Exercise prompt: For the material below, output exactly the span from the line with "実機取付加工【A-コンバーター4chをお持ちで使い回ししたい方向けの加工です。2chでも使用可能】] (275, 1224)" to the line with "[パチンコ玉【１,０００発】] (275, 1562)", including both, and nothing besides.

Available data:
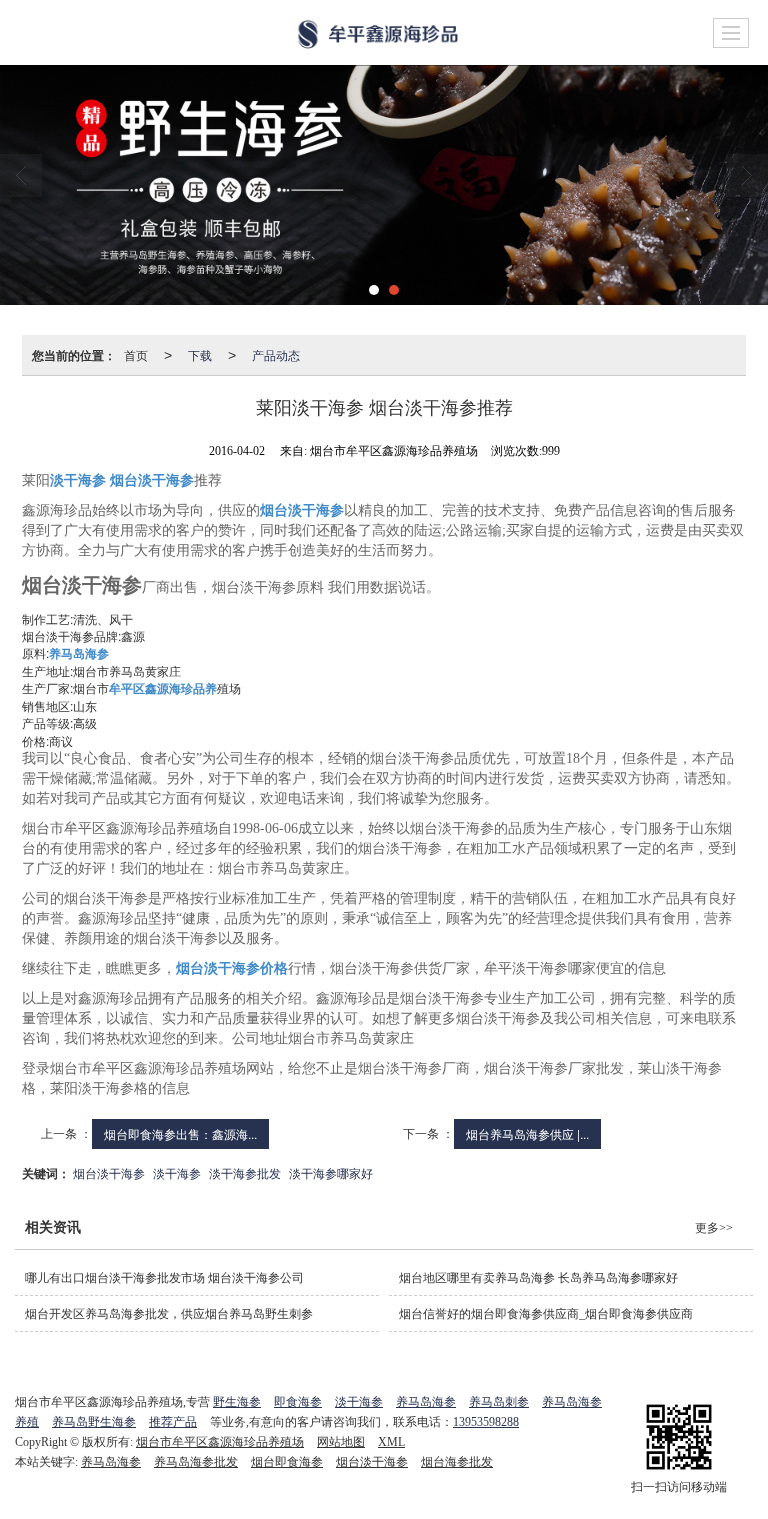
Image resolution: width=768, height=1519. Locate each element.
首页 (136, 354)
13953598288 (486, 1422)
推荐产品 (173, 1422)
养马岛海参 (426, 1402)
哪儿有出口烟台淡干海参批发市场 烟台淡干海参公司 (164, 1278)
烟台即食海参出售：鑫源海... (180, 1133)
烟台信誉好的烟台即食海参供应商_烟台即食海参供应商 (546, 1314)
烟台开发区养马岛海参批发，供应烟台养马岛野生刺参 (169, 1314)
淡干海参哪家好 (331, 1172)
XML (391, 1442)
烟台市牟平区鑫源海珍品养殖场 (220, 1442)
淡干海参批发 (245, 1172)
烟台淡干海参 (109, 1172)
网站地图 (341, 1442)
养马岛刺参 (499, 1402)
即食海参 (298, 1402)
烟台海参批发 (457, 1462)
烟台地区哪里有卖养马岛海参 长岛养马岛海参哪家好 (538, 1278)
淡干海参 (177, 1172)
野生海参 (237, 1402)
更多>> (714, 1228)
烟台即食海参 (287, 1462)
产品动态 (276, 354)
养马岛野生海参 (94, 1422)
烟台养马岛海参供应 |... (527, 1133)
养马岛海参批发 (196, 1462)
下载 (200, 354)
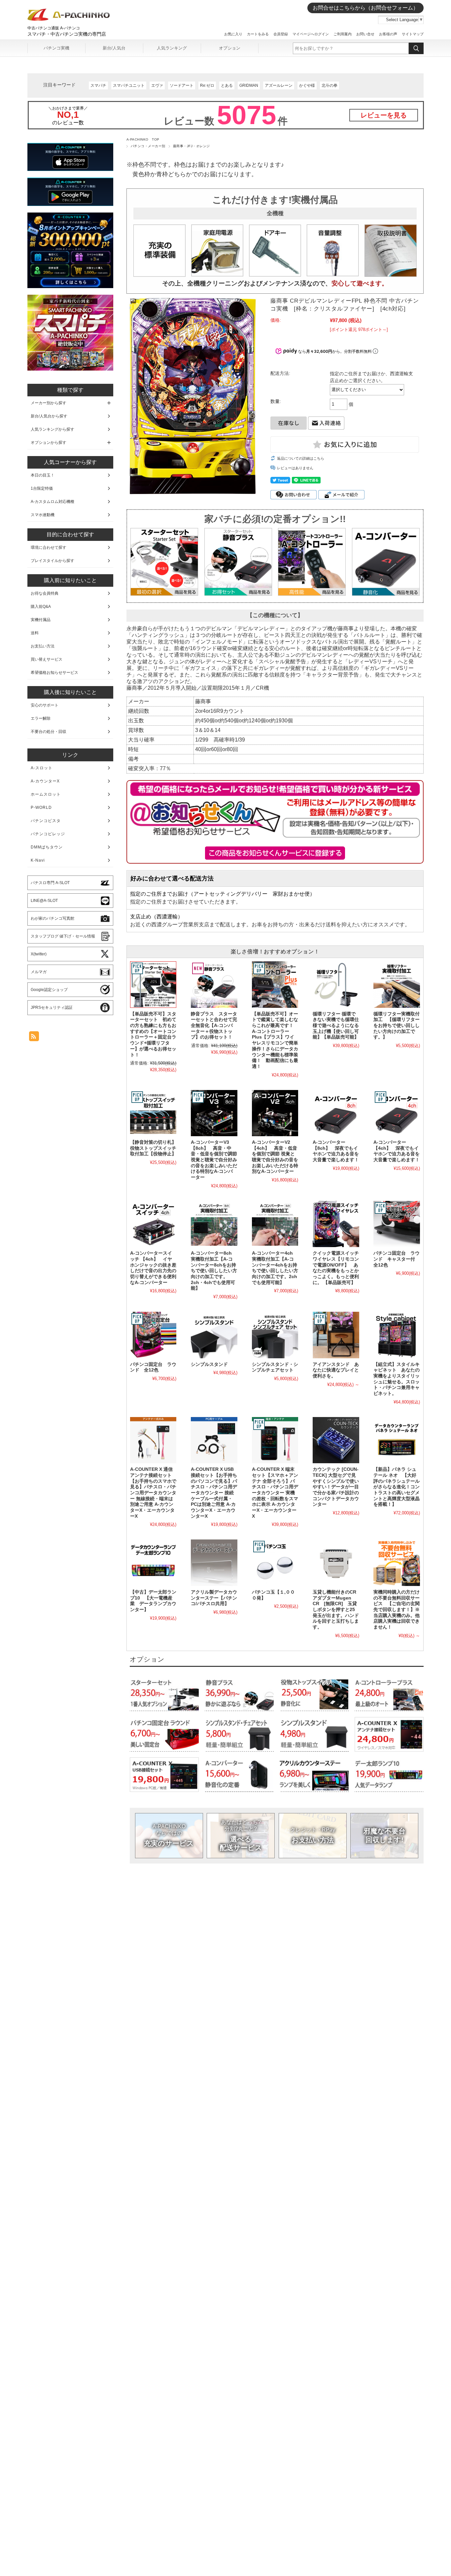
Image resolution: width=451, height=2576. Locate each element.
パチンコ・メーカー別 (148, 146)
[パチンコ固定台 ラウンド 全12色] (153, 1335)
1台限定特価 (42, 488)
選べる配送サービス (241, 1835)
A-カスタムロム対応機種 (52, 501)
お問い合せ (365, 34)
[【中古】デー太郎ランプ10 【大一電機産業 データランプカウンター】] (153, 1562)
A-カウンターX (45, 781)
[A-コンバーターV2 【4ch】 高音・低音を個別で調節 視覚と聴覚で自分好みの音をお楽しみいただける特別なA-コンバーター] (275, 1113)
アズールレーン (279, 85)
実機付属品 (41, 619)
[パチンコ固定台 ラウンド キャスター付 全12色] (396, 1224)
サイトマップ (413, 34)
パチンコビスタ (46, 820)
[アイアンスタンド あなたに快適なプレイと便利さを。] (336, 1335)
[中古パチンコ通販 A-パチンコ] (68, 19)
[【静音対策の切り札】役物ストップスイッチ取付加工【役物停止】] (153, 1113)
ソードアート (181, 85)
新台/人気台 (114, 48)
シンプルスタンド (209, 1364)
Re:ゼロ (207, 85)
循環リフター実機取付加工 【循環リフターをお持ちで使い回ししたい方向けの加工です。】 (396, 1025)
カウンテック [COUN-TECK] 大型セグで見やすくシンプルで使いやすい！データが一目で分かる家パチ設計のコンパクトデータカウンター (336, 1487)
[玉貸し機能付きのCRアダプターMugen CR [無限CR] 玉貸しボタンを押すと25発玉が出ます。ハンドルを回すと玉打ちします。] (336, 1562)
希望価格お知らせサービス (54, 672)
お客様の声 (388, 34)
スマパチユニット (129, 85)
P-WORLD (41, 807)
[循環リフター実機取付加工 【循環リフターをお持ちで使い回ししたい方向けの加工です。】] (396, 984)
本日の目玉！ (42, 475)
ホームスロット (46, 794)
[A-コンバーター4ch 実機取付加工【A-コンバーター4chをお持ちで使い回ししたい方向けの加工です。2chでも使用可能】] (275, 1224)
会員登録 (280, 34)
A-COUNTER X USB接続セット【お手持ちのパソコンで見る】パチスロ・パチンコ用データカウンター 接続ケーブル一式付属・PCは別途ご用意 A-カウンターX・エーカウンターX (214, 1493)
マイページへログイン (311, 34)
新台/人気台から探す (49, 416)
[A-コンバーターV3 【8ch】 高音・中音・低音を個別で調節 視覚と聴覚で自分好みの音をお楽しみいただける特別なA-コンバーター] (214, 1113)
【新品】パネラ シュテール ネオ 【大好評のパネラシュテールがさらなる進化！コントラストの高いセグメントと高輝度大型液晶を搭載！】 (396, 1487)
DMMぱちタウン (47, 847)
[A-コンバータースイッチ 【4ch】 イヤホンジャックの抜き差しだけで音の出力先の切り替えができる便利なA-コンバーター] (153, 1224)
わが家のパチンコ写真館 (52, 918)
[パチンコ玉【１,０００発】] (275, 1562)
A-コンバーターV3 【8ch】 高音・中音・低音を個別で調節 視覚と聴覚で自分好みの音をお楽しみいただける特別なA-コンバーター (214, 1160)
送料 (35, 633)
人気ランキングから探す (52, 429)
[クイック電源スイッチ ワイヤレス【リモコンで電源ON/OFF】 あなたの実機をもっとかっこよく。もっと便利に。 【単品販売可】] (336, 1224)
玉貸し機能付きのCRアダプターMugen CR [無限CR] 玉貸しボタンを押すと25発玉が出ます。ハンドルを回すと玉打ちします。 (336, 1610)
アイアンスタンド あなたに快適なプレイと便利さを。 (336, 1370)
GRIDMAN (248, 85)
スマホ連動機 (42, 514)
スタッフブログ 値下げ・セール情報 (63, 936)
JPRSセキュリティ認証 (52, 1007)
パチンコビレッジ (48, 834)
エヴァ (157, 85)
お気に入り (233, 34)
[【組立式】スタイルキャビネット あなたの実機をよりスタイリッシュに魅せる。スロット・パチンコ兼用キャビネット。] (396, 1335)
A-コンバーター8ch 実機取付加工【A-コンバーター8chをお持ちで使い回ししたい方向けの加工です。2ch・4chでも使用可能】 (214, 1271)
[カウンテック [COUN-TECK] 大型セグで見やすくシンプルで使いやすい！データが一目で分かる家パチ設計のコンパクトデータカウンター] (336, 1440)
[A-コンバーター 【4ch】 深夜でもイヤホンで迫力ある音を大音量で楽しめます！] (396, 1113)
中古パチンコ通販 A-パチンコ (53, 28)
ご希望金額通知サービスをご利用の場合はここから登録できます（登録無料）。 (275, 853)
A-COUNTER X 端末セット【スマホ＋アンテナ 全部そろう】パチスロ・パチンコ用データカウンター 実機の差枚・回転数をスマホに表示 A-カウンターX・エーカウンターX (275, 1493)
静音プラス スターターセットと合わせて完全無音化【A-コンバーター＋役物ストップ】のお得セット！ (214, 1025)
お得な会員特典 (44, 593)
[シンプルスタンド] (214, 1335)
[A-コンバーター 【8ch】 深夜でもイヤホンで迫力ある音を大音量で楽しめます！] (336, 1113)
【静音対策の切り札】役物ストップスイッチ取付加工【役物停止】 (153, 1148)
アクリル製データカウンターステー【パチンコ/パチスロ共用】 (214, 1598)
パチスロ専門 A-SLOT (50, 882)
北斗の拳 (329, 85)
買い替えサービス (46, 659)
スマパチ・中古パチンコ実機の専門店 (66, 34)
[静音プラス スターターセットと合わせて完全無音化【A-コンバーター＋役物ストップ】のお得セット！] (214, 984)
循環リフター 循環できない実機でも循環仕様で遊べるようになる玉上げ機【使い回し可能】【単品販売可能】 (336, 1025)
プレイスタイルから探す (52, 560)
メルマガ (39, 972)
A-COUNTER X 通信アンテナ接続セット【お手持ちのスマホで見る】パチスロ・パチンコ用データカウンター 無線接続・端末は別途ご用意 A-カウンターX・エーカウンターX (153, 1493)
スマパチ (98, 85)
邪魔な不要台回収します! (384, 1835)
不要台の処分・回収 (48, 731)
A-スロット (41, 768)
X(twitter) (39, 954)
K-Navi (38, 860)
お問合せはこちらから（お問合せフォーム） (365, 8)
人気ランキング (172, 48)
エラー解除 (41, 718)
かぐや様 (307, 85)
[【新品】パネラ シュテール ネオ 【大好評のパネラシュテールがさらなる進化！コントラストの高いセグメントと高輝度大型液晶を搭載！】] (396, 1440)
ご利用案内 (342, 34)
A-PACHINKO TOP (142, 139)
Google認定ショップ (49, 989)
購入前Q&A (41, 606)
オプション (229, 48)
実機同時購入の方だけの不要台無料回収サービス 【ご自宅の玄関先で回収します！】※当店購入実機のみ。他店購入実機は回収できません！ (396, 1610)
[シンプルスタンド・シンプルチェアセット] (275, 1335)
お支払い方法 (312, 1835)
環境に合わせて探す (48, 547)
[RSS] (34, 1037)
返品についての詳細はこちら (300, 458)
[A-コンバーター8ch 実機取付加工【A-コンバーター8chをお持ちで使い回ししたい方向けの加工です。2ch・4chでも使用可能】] (214, 1224)
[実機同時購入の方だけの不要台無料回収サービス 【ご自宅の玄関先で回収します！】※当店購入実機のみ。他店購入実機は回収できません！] (396, 1562)
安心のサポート (44, 705)
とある (227, 85)
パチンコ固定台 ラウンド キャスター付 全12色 (396, 1259)
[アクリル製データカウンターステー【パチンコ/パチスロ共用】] (214, 1562)
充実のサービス (169, 1835)
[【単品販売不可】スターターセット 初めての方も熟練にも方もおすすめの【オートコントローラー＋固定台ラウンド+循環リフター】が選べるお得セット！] (153, 984)
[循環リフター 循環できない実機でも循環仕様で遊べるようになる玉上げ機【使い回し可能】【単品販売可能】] (336, 984)
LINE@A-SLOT (44, 900)
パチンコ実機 (56, 48)
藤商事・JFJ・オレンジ (191, 146)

Answer section:
[A-コンバーター4ch 実機取付加工【A-コンバーター4chをお持ちで使い回ししたい方向けの加工です。2chでも使用可能】] (275, 1224)
会員登録 (280, 34)
A-COUNTER X USB接続セット【お手持ちのパソコンで見る】パチスロ・パチンコ用データカウンター 接続ケーブル一式付属・PCは別途ご用意 A-カウンターX・エーカウンターX (214, 1493)
マイページへログイン (311, 34)
新台/人気台から探す (49, 416)
[A-コンバーターV3 【8ch】 高音・中音・低音を個別で調節 視覚と聴覚で自分好みの音をお楽しみいただける特別なA-コンバーター] (214, 1113)
【新品】パネラ シュテール ネオ 【大好評のパネラシュテールがさらなる進化！コントラストの高いセグメントと高輝度大型液晶を搭載！】 (396, 1487)
DMMぱちタウン (47, 847)
[A-コンバータースイッチ 【4ch】 イヤホンジャックの抜き差しだけで音の出力先の切り替えができる便利なA-コンバーター] (153, 1224)
わが家のパチンコ写真館 (52, 918)
[パチンコ玉【１,０００発】] (275, 1562)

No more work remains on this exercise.